*Exercise instructions*.
Write out every line exactly, from the first line of the records below through the line that contains "Secrets & strategies".

Stored items
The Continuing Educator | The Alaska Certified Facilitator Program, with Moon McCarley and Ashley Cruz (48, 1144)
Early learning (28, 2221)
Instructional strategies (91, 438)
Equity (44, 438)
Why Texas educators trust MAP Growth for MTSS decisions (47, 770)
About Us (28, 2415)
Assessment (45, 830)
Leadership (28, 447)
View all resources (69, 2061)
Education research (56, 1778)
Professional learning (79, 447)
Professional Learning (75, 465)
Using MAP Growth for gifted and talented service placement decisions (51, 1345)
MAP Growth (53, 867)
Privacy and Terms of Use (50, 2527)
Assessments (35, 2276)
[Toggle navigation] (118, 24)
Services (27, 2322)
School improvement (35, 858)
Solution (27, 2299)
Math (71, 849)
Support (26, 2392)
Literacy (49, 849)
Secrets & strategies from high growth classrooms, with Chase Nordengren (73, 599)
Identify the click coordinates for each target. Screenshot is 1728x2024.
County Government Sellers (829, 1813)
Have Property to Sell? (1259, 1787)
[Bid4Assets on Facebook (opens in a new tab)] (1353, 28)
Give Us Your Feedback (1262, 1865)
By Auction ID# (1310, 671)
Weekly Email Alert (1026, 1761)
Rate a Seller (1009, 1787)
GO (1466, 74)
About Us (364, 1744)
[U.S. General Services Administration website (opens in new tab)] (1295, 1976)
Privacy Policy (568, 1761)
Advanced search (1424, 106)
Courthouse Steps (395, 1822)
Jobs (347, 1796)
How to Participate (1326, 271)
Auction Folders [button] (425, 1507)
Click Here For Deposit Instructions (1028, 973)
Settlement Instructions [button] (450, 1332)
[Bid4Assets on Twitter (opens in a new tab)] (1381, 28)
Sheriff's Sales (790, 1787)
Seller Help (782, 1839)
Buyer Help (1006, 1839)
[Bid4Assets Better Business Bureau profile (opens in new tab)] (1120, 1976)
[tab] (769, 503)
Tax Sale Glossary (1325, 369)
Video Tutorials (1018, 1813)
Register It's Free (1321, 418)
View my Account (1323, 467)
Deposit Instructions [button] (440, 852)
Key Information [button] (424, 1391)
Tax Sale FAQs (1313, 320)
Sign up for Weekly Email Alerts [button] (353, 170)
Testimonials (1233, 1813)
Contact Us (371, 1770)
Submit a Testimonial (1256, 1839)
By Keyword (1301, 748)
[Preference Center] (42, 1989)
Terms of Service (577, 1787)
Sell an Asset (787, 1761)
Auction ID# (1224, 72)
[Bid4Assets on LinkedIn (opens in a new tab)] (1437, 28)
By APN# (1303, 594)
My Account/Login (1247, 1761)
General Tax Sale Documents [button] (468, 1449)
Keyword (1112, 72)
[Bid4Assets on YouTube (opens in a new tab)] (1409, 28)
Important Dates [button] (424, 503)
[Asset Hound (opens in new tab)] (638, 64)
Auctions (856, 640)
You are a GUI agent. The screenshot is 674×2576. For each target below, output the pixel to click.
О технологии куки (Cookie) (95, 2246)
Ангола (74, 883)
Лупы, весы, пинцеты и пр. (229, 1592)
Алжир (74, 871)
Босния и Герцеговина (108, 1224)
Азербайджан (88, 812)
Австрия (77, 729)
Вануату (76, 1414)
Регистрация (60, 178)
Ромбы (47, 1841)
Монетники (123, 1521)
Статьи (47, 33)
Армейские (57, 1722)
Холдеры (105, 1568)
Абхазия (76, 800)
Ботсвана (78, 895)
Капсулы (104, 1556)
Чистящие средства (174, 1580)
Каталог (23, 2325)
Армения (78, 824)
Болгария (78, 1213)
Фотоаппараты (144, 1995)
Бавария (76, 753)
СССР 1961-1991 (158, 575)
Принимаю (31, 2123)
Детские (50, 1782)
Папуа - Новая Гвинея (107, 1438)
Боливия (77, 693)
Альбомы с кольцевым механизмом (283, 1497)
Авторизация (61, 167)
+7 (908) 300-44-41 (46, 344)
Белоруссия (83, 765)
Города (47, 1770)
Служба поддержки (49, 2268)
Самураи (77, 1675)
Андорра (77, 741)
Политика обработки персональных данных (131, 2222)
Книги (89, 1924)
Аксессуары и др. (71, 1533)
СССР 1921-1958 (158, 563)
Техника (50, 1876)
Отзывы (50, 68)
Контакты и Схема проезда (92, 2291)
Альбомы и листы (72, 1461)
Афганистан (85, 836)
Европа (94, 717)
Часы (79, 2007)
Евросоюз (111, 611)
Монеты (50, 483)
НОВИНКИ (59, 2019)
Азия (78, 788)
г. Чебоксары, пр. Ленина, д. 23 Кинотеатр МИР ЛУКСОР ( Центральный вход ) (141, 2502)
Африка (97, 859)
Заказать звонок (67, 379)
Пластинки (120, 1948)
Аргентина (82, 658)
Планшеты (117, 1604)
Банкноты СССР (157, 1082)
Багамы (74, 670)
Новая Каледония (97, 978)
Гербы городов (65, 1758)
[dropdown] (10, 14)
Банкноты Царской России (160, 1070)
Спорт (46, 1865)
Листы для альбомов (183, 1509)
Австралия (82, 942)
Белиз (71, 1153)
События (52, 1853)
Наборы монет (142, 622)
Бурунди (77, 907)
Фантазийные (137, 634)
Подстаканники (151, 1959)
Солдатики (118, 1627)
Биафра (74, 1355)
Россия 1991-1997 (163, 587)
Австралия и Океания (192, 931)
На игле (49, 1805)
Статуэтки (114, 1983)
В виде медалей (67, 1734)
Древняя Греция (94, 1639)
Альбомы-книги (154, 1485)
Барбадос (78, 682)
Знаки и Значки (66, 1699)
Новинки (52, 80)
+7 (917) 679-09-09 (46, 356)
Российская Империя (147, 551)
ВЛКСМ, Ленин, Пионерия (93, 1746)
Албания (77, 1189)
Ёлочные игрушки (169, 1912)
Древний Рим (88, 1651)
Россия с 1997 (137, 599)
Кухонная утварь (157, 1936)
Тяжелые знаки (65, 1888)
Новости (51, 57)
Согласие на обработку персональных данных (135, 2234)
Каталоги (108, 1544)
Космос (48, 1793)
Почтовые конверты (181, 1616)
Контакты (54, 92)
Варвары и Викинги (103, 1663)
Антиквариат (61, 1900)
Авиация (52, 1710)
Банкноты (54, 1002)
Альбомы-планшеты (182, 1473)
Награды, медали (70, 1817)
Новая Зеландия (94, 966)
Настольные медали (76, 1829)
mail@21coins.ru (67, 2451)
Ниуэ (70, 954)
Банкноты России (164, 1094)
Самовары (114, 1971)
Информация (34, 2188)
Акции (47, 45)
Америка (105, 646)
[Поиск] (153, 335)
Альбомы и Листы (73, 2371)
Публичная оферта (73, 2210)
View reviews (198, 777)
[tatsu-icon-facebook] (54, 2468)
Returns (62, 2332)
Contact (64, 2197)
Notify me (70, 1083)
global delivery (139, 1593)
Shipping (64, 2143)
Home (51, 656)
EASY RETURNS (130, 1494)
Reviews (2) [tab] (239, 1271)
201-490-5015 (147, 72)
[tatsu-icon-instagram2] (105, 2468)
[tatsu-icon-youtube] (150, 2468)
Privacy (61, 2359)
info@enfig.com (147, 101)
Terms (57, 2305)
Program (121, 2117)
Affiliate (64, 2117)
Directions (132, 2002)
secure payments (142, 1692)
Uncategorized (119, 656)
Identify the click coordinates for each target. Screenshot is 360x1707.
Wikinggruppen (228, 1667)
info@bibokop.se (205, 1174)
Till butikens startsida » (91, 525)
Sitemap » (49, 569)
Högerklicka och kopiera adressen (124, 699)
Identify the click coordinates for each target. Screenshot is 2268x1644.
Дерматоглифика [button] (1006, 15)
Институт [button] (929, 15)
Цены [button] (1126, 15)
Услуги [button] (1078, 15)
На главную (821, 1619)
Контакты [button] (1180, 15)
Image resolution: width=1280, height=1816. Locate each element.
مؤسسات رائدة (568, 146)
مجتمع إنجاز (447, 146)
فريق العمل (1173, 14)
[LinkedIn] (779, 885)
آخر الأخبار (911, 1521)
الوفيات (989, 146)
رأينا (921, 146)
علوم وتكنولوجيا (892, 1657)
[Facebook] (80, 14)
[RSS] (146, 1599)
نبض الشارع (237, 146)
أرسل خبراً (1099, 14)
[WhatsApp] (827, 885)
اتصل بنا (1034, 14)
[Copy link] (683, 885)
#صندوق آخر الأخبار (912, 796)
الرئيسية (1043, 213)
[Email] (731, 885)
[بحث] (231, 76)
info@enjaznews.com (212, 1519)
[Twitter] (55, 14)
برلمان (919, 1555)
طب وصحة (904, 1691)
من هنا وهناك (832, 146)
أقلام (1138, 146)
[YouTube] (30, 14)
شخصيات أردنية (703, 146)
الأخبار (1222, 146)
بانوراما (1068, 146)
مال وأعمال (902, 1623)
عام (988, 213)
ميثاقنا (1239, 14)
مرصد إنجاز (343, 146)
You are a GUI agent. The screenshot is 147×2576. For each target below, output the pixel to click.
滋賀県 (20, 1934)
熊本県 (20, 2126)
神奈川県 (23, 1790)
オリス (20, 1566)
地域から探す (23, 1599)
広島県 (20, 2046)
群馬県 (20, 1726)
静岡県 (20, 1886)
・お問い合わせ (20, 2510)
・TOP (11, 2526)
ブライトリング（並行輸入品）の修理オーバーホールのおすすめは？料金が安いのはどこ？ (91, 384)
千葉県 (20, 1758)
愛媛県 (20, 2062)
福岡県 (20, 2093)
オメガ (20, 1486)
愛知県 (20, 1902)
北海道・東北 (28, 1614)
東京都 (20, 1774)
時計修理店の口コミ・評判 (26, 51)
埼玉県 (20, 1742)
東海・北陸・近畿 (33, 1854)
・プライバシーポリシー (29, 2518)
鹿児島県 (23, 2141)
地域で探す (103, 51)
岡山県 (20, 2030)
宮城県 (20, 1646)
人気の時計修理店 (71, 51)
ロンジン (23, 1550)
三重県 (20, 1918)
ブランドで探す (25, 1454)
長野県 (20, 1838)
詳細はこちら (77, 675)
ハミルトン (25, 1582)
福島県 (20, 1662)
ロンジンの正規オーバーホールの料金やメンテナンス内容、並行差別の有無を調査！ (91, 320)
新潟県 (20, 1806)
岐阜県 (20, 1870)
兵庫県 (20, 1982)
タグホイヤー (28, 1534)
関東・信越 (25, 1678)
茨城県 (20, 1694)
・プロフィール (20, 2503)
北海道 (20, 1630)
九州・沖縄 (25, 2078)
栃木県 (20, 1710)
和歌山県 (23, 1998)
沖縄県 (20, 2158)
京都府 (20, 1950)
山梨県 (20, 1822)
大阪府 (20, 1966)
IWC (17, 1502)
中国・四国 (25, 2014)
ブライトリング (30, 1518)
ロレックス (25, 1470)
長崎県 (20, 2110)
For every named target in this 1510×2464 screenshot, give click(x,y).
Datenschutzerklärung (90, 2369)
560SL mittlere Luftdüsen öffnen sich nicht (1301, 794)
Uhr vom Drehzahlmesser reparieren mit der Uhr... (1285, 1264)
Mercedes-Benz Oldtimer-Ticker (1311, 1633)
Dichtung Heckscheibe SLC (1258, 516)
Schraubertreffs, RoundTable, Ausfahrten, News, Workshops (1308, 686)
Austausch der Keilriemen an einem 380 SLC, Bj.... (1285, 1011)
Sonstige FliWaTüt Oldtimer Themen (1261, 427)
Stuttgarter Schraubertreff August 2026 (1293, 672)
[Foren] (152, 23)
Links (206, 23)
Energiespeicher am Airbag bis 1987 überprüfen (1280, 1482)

*Exercise output*.
The Continuing Educator | The Alaska Certified Facilitator Program, with Moon McCarley and Ashley Cruz (48, 1144)
Early learning (28, 2221)
Instructional strategies (91, 438)
Equity (44, 438)
Why Texas educators trust MAP Growth for MTSS decisions (47, 770)
About Us (28, 2415)
Assessment (45, 830)
Leadership (28, 447)
View all resources (69, 2061)
Education research (56, 1778)
Professional learning (79, 447)
Professional Learning (75, 465)
Using MAP Growth for gifted and talented service placement decisions (51, 1345)
MAP Growth (53, 867)
Privacy and Terms of Use (50, 2527)
Assessments (35, 2276)
[Toggle navigation] (118, 24)
Services (27, 2322)
School improvement (35, 858)
Solution (27, 2299)
Math (71, 849)
Support (26, 2392)
Literacy (49, 849)
Secrets & strategies from high growth classrooms, with Chase Nordengren (73, 599)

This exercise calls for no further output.